最初にここを通ったときは、数匹のモンスターが蠢き、崩れたダンジョンの瓦礫などが散乱していた筈だが。
それらが、綺麗に掃除したかのようにすべて取り払われていた。
そしてそんな広間の中央に、ふたりの男女が折り重なって倒れていた。
おそるおそる近づいてみるとそこにいたのは、
体中から血を流している大柄ながらもまだ年若そうな少年と、
軽く体に布を巻いただけのあられもない姿をした何ともか弱そうな女の子だった。
「お、おい……?」
声をかけてみると、女の子のほうが消え入りそうなほどか細い声で、言葉を絞り出した。
「お、ねがい、このひとを……たすけ、て」
それを聞いたジェイコブは、また髪の毛が薄くなりそうな厄介事案件が舞い込んだのを察したが。

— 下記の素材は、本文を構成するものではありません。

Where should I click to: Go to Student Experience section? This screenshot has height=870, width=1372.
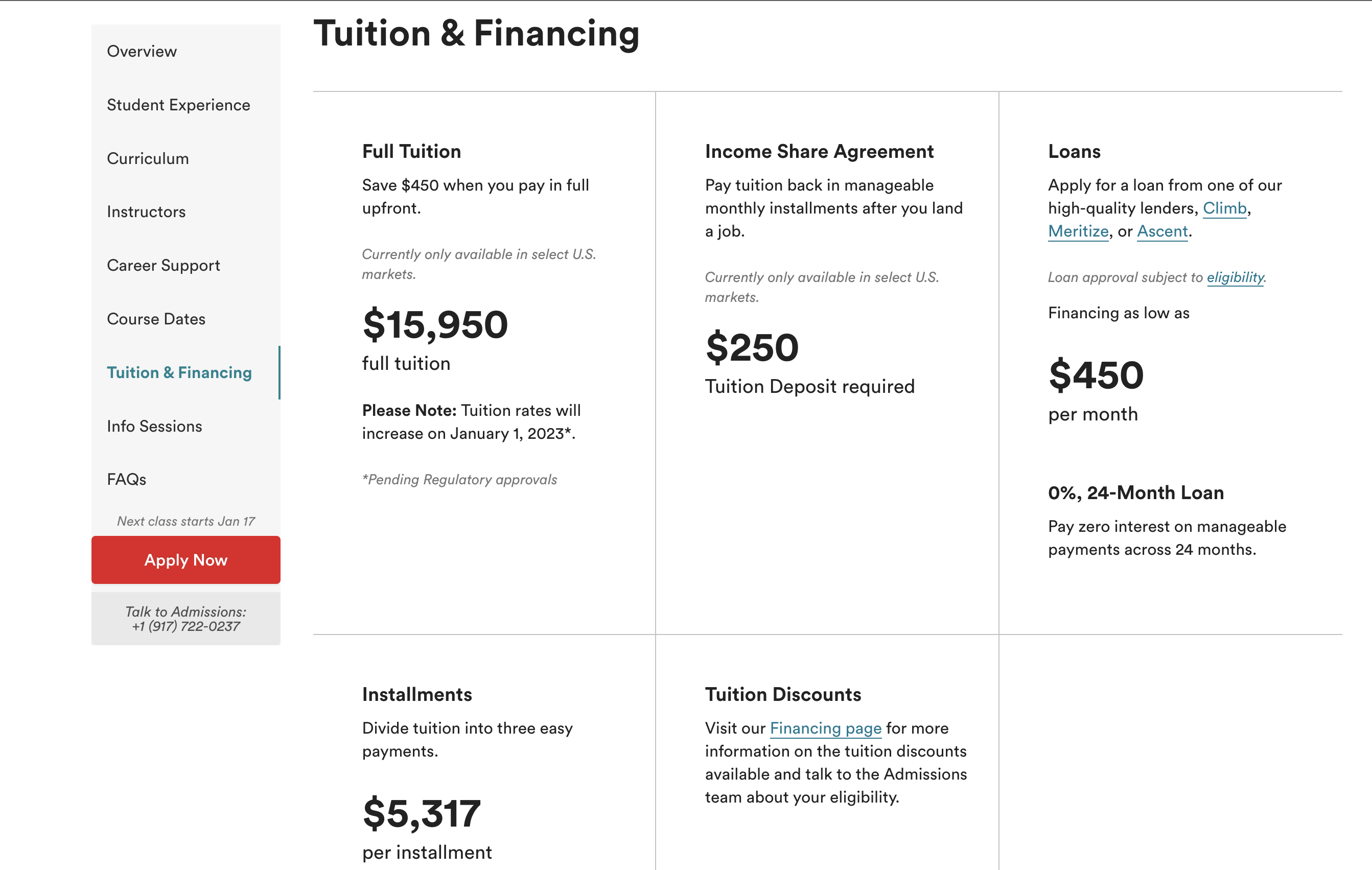[178, 105]
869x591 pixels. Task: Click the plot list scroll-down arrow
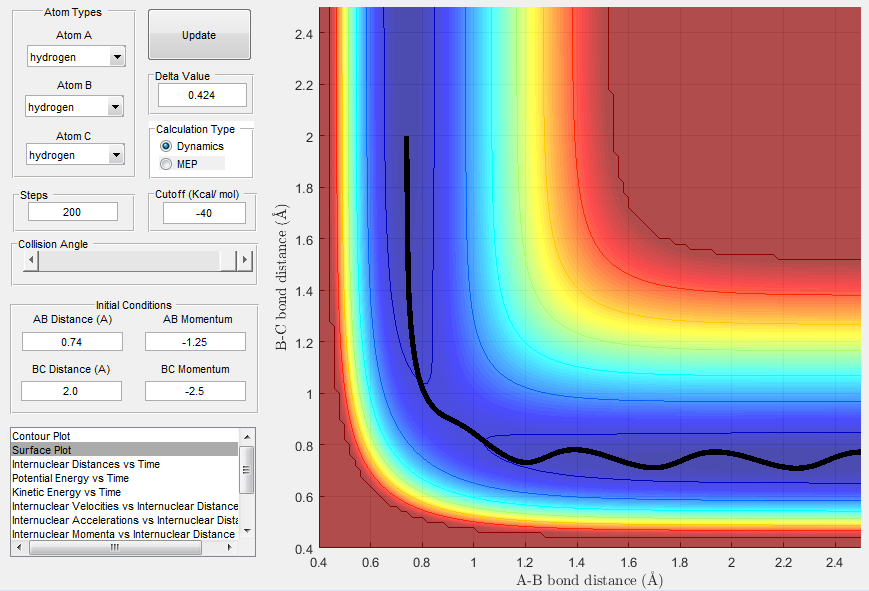coord(248,531)
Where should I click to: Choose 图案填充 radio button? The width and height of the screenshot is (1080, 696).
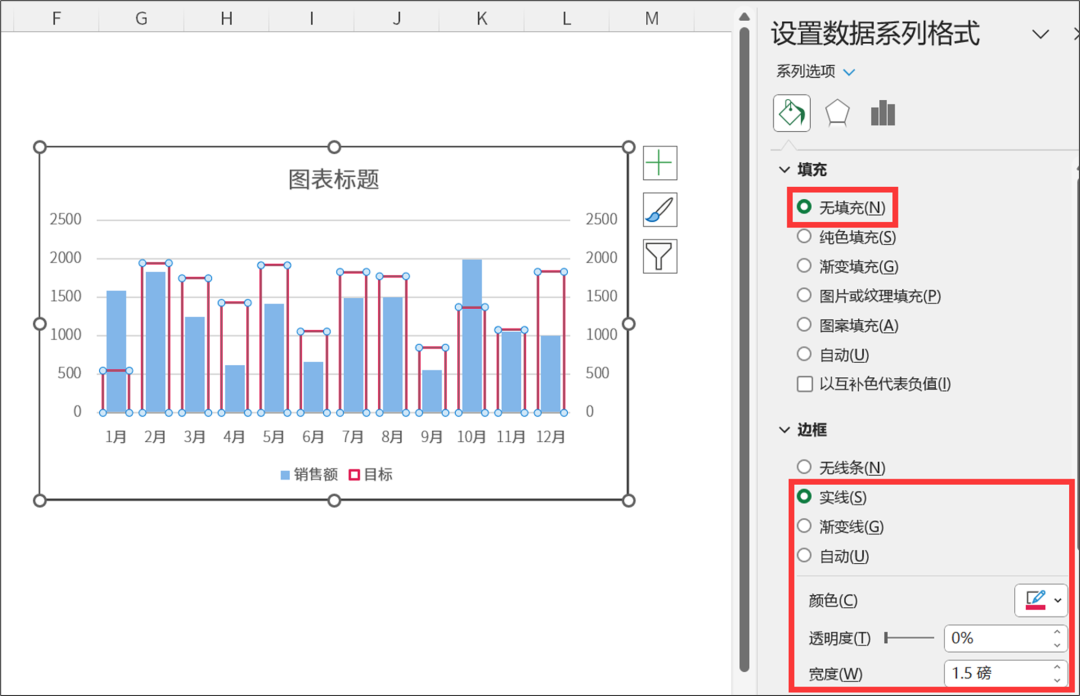[804, 325]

はぁと息をつき、やれやれと肩を落としつつも少年を背負ってやることにした。
彼の武器らしき重そうな斧は置いていかざるを得なかったが、それでも疲弊したこの身に堪える重さだった。
「お嬢ちゃん、自分で歩けるか」
ジェイコブの問いかけに、女の子はこくんと頷き、泥だらけの裸足で後をついてきた。
(今、モンスターに襲われたら終わるな、俺っち……)
そう思いながら、ジェイコブは出口へと歩を進めた。